Method: Establish a community of experts to facilitate conversation. Assemble relevant
players in the space, focused on those in Switzerland and Europe.
- Include academics and industry experts in AI security, usable security, and HCI.
- Get feedback from existing companies and consultants deploying or running AI safety tests.
- Use a virtual, asynchronous community to develop a shared vocabulary for this issue.
- Potentially host a workshop to discuss what solutions exist for humans who need to analyze and respond to automated red-team or responsible AI results.
Outcome: Write and share guidelines for best practices for including humans in the security and safety testing results.
- Create best practices for designing tools to help people respond to AI tests
- Define metrics can be used for measuring the usability of developer or security responder experience?

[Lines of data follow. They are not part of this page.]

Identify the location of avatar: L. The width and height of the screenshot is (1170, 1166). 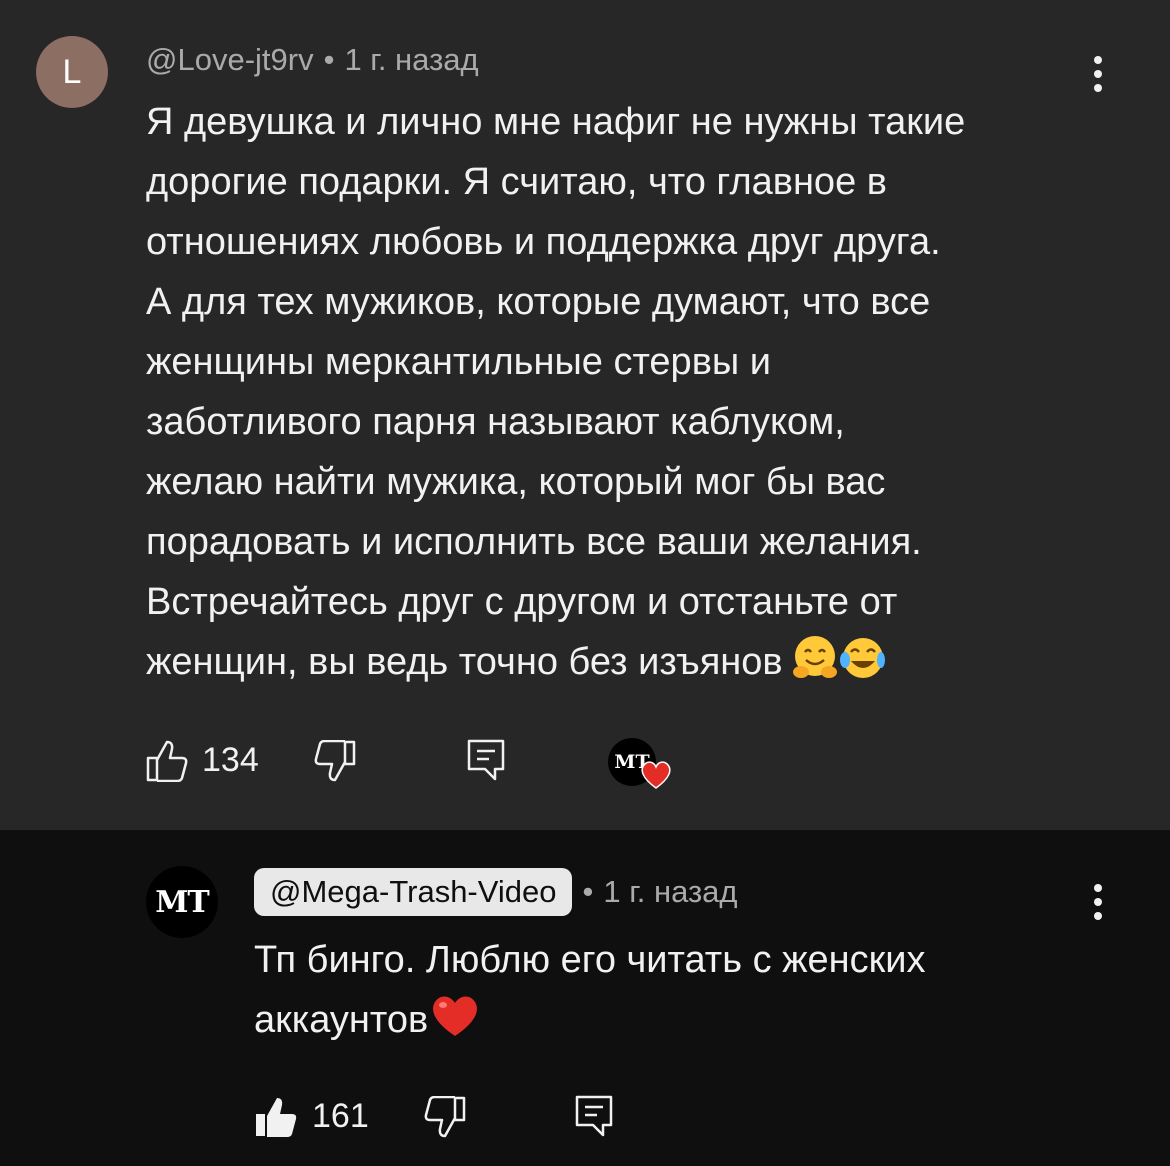
(72, 72).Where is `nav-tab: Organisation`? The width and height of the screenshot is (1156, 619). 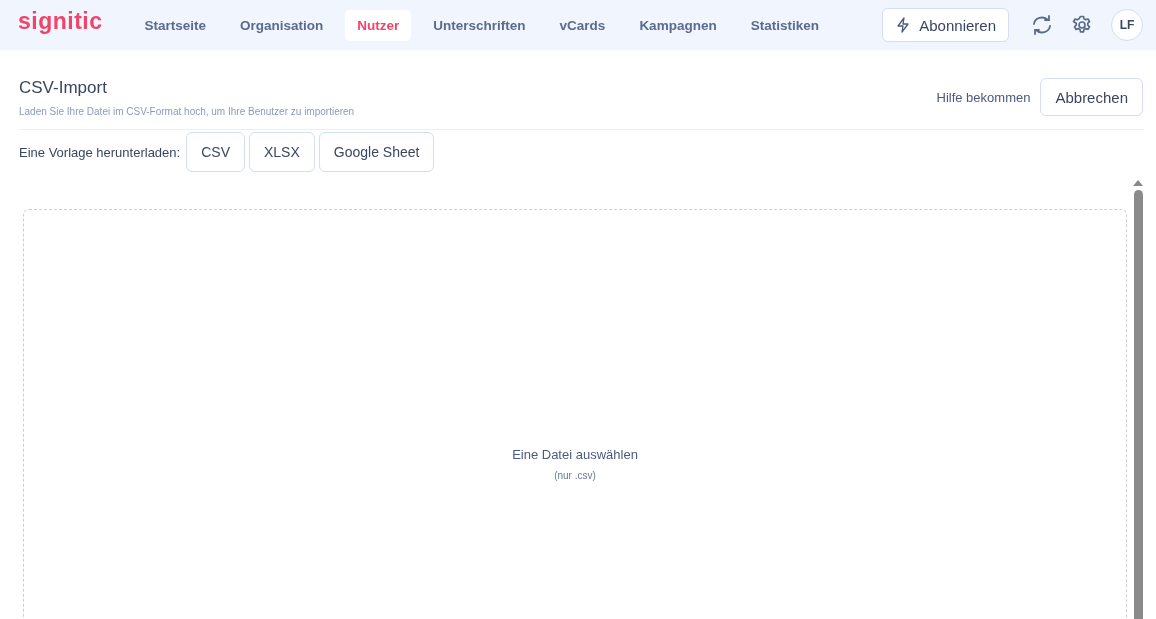
nav-tab: Organisation is located at coordinates (282, 25).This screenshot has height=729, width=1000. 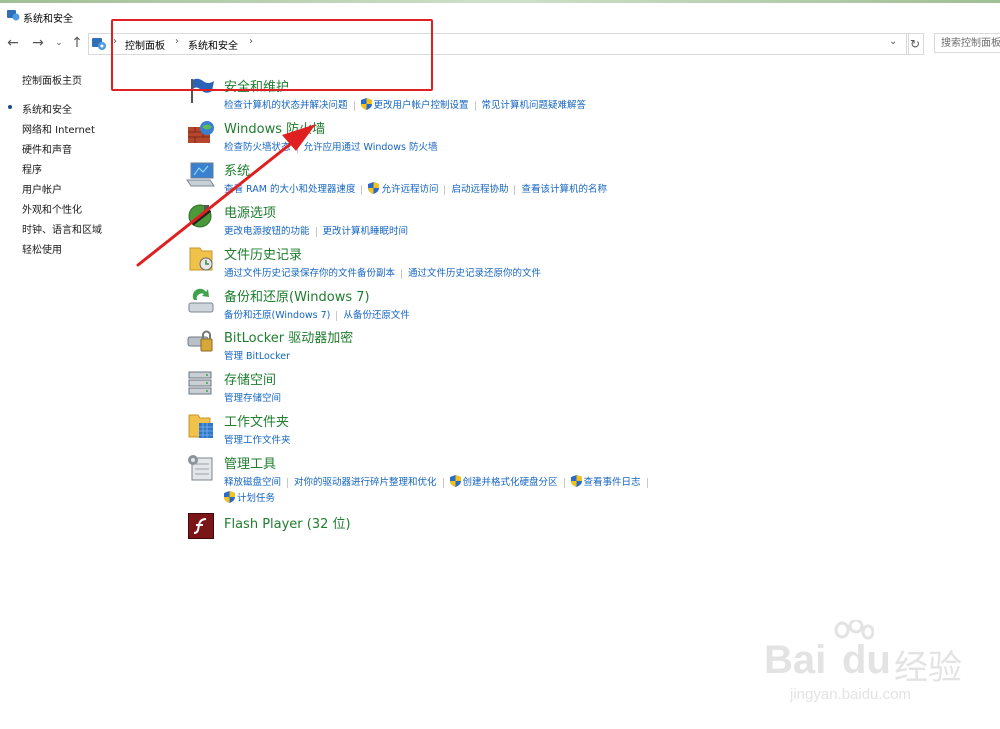 I want to click on up-arrow-icon: ↑, so click(x=77, y=43).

Alternatively, what metrics should be used to understand human fatigue and likelihood of missing results.
If you are interested in participating, please reply latest by October 25th, 2024 and send us the feedback form attached, stating
- What is the competency that you could bring in?
- Do you have specific experience that might be relevant in the project context?
- What is the contribution to the project goals that you want to bring in?
The next steps will be:
- Based on your proposed contributions, the call owner will decide about the partners to continue on shaping the idea.
- Afterward: an additional workshop or/and definition of the concrete implementation plan.
The rules of the game: Decisions on whom to invite for the first meeting, and whom to select for the workshops and final innovation team will be made by the organization, based on the provided information. The goal is to set up an optimal innovation team for reaching the goals, not to create a team with as many partners as possible.